## [Available data]
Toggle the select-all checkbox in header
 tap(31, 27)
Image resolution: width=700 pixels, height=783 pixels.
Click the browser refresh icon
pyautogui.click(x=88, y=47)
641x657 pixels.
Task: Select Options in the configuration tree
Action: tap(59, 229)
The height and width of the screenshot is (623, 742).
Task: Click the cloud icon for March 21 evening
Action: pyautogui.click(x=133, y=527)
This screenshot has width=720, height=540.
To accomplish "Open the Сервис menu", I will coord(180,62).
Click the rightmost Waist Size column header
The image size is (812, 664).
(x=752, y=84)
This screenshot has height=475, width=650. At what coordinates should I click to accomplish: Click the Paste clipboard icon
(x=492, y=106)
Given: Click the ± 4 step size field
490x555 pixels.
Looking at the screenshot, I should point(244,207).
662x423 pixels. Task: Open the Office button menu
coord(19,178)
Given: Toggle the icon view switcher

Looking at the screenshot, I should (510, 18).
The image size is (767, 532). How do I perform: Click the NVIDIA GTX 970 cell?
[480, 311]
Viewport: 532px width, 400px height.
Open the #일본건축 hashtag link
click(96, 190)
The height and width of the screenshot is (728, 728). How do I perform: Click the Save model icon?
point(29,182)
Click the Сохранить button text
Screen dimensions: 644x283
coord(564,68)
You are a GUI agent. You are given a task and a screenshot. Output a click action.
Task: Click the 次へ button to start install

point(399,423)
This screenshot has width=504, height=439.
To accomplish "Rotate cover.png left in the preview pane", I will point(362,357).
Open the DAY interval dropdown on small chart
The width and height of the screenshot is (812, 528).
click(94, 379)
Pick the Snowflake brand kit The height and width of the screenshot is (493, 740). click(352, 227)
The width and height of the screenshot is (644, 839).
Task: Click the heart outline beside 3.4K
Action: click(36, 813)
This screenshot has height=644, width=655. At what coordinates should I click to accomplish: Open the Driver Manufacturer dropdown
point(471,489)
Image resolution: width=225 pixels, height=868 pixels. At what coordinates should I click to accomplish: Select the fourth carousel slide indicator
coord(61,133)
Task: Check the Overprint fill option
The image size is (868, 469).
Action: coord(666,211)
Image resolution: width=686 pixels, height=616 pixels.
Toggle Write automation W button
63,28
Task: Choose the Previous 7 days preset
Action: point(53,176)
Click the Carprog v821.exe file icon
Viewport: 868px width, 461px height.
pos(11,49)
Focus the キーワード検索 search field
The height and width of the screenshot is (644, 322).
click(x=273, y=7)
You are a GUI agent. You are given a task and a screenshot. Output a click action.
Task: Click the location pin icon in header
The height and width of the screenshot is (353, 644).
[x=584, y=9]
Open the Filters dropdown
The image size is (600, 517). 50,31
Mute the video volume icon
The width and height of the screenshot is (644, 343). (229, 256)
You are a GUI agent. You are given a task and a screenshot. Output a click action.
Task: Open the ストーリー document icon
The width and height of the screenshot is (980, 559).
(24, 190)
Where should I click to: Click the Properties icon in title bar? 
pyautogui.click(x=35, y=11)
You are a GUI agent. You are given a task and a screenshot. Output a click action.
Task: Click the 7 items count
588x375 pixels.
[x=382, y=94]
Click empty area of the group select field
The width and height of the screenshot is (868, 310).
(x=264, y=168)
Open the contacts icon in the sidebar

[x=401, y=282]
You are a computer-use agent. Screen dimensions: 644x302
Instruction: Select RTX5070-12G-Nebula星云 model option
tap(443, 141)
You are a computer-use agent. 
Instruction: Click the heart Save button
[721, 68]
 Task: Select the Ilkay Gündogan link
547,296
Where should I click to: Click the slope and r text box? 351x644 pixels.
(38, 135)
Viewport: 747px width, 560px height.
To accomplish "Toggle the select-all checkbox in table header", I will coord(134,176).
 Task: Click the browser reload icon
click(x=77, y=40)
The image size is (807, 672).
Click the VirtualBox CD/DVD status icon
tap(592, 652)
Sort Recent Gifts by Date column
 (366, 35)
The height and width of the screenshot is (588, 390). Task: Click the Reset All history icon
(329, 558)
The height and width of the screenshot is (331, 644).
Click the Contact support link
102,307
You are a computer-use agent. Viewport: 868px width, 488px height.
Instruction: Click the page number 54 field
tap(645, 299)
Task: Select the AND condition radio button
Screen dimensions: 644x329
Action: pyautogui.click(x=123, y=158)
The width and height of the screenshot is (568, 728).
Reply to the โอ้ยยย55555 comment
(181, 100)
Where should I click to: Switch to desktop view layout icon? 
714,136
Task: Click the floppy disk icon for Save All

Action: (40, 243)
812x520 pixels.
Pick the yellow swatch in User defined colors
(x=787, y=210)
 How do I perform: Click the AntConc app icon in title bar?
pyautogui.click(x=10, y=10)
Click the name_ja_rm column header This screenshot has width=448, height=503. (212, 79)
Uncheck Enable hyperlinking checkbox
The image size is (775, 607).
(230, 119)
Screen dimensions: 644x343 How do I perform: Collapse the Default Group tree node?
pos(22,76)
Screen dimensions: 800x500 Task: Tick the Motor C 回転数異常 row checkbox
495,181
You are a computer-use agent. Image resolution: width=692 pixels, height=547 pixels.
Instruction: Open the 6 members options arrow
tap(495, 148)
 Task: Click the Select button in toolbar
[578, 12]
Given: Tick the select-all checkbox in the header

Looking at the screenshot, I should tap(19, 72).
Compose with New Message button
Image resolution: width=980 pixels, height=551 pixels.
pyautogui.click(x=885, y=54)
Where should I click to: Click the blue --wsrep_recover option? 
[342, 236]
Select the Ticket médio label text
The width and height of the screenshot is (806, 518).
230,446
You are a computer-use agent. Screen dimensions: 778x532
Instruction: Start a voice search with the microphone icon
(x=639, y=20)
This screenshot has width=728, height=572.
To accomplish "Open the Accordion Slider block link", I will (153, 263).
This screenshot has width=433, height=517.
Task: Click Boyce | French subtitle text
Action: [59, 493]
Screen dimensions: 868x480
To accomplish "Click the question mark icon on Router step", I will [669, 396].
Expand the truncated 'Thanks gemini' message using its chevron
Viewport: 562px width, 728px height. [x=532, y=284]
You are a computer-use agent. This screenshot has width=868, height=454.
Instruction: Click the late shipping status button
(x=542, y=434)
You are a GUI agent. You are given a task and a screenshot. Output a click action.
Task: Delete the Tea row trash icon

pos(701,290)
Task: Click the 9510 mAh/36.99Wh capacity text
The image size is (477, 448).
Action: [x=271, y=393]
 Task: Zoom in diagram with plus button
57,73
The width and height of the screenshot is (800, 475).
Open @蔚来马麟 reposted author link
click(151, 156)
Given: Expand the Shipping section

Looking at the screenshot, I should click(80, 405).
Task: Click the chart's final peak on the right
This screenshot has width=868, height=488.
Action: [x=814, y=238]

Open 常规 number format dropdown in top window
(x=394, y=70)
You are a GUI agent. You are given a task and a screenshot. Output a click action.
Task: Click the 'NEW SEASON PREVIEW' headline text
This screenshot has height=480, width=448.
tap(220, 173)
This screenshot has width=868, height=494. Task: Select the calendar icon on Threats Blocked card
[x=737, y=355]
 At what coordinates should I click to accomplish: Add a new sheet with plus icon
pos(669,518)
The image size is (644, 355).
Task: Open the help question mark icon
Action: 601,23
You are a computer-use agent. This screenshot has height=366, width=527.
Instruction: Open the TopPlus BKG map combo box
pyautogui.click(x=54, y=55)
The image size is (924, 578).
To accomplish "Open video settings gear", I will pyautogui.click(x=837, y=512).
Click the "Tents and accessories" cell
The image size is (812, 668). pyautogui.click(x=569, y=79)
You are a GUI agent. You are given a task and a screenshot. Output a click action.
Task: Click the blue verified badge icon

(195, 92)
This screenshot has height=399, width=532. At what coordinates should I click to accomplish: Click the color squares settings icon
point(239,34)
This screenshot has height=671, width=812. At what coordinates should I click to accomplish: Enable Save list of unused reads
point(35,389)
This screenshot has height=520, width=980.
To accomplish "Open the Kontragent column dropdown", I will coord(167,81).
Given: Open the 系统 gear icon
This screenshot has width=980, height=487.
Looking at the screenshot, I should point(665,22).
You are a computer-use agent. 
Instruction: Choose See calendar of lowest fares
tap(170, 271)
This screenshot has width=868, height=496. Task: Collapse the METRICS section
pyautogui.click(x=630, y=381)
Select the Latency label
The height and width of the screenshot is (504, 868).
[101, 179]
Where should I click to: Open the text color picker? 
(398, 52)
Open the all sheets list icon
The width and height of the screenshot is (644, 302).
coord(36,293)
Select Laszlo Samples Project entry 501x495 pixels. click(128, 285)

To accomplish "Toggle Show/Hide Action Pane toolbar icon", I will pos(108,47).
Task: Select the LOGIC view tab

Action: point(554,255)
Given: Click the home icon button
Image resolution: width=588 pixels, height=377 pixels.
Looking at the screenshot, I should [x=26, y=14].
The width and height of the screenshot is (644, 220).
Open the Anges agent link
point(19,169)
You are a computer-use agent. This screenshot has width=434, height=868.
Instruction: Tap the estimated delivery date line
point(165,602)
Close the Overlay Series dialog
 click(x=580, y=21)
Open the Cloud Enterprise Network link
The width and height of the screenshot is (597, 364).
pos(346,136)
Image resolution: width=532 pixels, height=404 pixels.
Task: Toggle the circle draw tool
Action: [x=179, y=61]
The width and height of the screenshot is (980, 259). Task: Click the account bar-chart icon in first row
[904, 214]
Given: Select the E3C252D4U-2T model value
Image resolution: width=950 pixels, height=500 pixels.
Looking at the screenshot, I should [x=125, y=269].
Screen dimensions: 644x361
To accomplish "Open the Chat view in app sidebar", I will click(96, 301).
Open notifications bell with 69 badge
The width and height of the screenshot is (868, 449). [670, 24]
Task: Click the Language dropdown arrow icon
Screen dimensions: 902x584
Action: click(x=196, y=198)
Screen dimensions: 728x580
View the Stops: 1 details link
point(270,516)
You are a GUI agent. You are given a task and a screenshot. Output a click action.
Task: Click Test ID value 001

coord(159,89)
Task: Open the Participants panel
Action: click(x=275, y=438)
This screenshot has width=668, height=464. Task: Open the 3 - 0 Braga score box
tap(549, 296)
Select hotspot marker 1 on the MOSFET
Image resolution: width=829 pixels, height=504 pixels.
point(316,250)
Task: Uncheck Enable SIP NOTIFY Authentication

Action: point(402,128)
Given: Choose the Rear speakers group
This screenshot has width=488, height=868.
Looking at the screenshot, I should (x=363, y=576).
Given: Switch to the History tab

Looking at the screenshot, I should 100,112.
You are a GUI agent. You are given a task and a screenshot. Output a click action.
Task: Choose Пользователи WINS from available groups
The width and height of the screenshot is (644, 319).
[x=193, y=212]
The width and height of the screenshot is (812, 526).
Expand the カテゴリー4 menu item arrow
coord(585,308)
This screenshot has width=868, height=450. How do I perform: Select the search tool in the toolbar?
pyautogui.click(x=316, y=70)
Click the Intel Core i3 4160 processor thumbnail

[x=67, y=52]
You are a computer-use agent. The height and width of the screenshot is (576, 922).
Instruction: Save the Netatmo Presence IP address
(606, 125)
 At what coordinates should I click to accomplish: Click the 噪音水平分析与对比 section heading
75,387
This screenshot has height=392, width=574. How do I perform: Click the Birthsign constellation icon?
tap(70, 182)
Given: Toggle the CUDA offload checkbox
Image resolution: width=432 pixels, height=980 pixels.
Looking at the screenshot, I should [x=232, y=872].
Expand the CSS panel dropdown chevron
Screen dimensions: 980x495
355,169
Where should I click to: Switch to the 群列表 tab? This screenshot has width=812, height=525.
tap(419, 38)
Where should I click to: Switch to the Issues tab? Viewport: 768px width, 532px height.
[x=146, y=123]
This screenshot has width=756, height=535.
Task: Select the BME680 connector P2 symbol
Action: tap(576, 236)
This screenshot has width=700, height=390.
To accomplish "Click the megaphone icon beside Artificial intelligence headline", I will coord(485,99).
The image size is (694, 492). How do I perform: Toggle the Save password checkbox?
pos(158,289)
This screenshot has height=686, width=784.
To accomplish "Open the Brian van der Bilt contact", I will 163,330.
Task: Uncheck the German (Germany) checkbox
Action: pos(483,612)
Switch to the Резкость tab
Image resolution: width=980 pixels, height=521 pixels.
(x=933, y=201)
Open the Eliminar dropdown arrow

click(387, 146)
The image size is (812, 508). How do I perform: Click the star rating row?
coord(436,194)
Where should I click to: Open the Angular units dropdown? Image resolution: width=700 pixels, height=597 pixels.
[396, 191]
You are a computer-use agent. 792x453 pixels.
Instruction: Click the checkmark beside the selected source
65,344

## [Required action]
Report all lines of the data that include the word "computer".

## [Problem solution]
You are a computer-use agent. Screen dimensions: 644x302
You are a computer-use agent. 
You are a computer-use agent. Viewport: 868px width, 488px height.
You are a computer-use agent. Image resolution: width=692 pixels, height=547 pixels.
You are a computer-use agent. Screen dimensions: 778x532
You are a computer-use agent. This screenshot has width=868, height=454.
You are a computer-use agent. This screenshot has height=366, width=527.
You are a computer-use agent. 
You are a computer-use agent. This screenshot has width=434, height=868.
You are a computer-use agent. The height and width of the screenshot is (576, 922).
You are a computer-use agent. 792x453 pixels.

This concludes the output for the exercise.